For The Love Of Lapis
Rock&Gem Magazine|March 2020
The saga of Afghan lapis lazuli
Steve Voynick

In July 2019, military forces of the Taliban (Islamic Emirate of Afghanistan) wrested control of Badakhshãn Province from the western-backed central government of Afghanistan. A rugged mountain province in northeast Afghanistan, sparsely populated Badakhshãn has relatively little economic significance—except for the remote upper Kokcha Valley, where Sar-e-Sang (or Sar-i-Sang) is the world’s premier source of lapis lazuli.

Just a few years earlier, the Afghan government had launched a program to develop the Sar-e-Sang lapis lazuli resource in a manner that would benefit the nation. But that hope is gone, at least for now, and the fall of Badakhshãn is having many ramifications: The Afghan government has lost a potential source of income; all newly mined lapis lazuli is being smuggled into Pakistan, and the Taliban is reaping millions of dollars per year in profit.

LONG AND INVOLVED HISTORY

Afghanistan has long been synonymous with lapis lazuli. This central-Asian nation has produced roughly 95 percent of all the lapis ever mined throughout history. The only other commercially significant supplies come from Russia, Chile, and the United States, but lapis from these sources does not match the Afghan material in color intensity, pyrite glitter, and overall visual appeal.

The saga of Afghan lapis reads like an epic of historical fiction that James Michener might have written. It was the first gemstone ever to be systematically mined and one of the most prized commodities carried by the ancient Silk Road caravans that once culturally and economically linked Asia, Africa, and Europe. As a gemstone, pigment, and inlay material, Afghan lapis has played major roles in Egyptian, Islamic, and European art.

For the last 40 years, the tale of Afghan lapis has been a particularly volatile mix of warlords, military intervention, government corruption, international politics, and rampant smuggling. This complex drama is being played out beneath the snowy peaks of the Hindu Kush range at what may be the most remote and forbidding gemstone locality on Earth.

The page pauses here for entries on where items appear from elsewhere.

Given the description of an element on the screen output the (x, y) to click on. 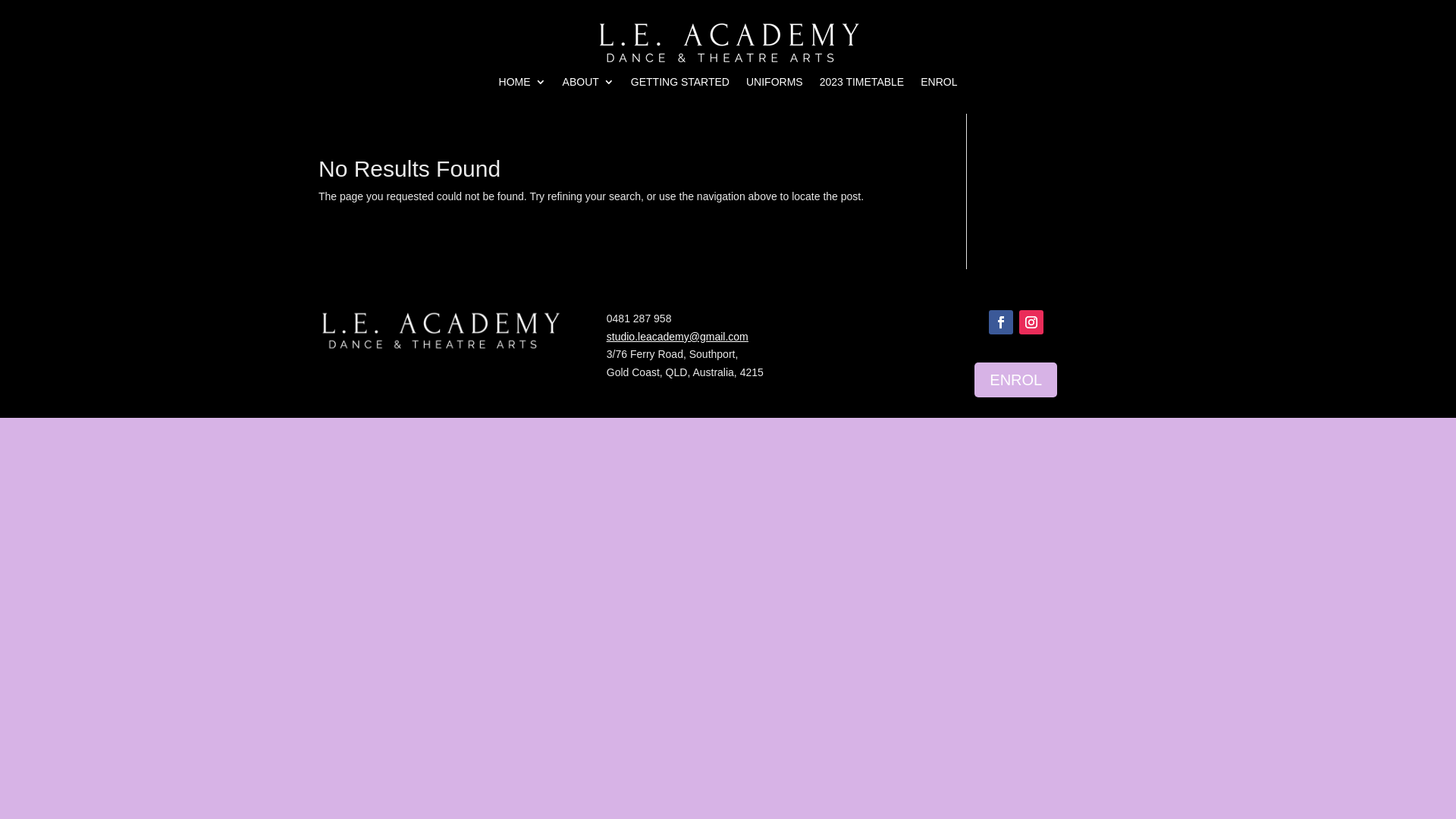
ENROL Element type: text (938, 84)
GETTING STARTED Element type: text (679, 84)
UNIFORMS Element type: text (774, 84)
ENROL Element type: text (1015, 379)
ABOUT Element type: text (588, 84)
Follow on Facebook Element type: hover (1000, 322)
studio.leacademy@gmail.com Element type: text (677, 336)
2023 TIMETABLE Element type: text (861, 84)
Follow on Instagram Element type: hover (1031, 322)
HOME Element type: text (522, 84)
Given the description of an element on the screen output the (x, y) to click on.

Lapis lazuli is a metamorphic rock of widely variable composition that consists mainly of lazurite (basic sodium calcium aluminum sulfate chlorosilicate). Its other mineral components include calcite (calcium carbonate), pyrite (iron disulfide), sodalite (sodium aluminum chlorosilicate), augite (calcium iron magnesium silicate), and nosean (hydrous sodium sulfate aluminosilicate).

Lazurite, which imparts lapis lazuli’s striking deep-blue color, makes up 20 to 40 percent of lapis, with the higher percentages creating the most intensely colored and valuable stones. Lazurite crystallizes in the isometric system, but usually occurs in granular, massive, or compact forms, and only rarely as crystals. Brittle and showing an uneven fracture, a low specific gravity of 2.42.5, and a Mohs hardness of 5.0-5.5, lazurite is opaque with an azure-blue color and a dull-to-greasy luster.

Lazurite forms through contact metamorphism of silica-poor, marine limestone that contains sulfur and chlorine. The original basement rock at Sar-e-Sang was marine limestone, a sedimentary rock that consists primarily of calcite. The uplifting of the Hindu Kush massif some 30 million years ago provided the heat and pressure necessary for intense contact metamorphism to recrystallize parts of this limestone into marble.

Within a 1,200-foot-thick, mica-rich stratum of white marble, varying concentrations of lazurite occur in lens-shaped, horizontally oriented bodies 3 to 6 feet thick, 60 feet wide, and several hundred feet long. Along with calcite and lazurite, these lenses also contain the silicate minerals forsterite, enstatite, phlogopite, and diopside, and the aluminosilicate minerals augite and muscovite. Also present are sodalite, haüyne, nosean, and afghanite, all aluminosilicates with complex chlorine sulfur chemistries similar to that of lazurite. Varying grades of lapis lazuli, along with occasional lazurite crystals, are concentrated near the core of the lenses.

Despite its inaccessibility, Sar-e-Sang had a significant historical and geographical advantage—its relative proximity to a major Silk Road caravan route that linked the region to both China and the Middle East. Along with gold, spices, and silk, lapis lazuli from Sar-e-Sang was among the most valuable of all Silk Road trade commodities.

AFGAN LAPIS CAPTURES ATTENTION IN ANCIENT TIMES

Sporadic mining at Sar-e-Sang began in prehistory, and continuous, systematic mining was underway by 4000 B.C. Afghan lapis was widely traded, first to the Middle East and Egypt, and later to China and Europe where it was fashioned into jewelry and decorative items, and ground into pigments. The Egyptians were especially enamored of Afghan lapis, grinding it into eye-shadow powder and cutting it into inlay-mosaic pieces for ceremonial uses, most notably the prominent, royal-blue striping in the 3,300-year-old funeral mask of the ruler Tutankhamen (or Tutankhamum).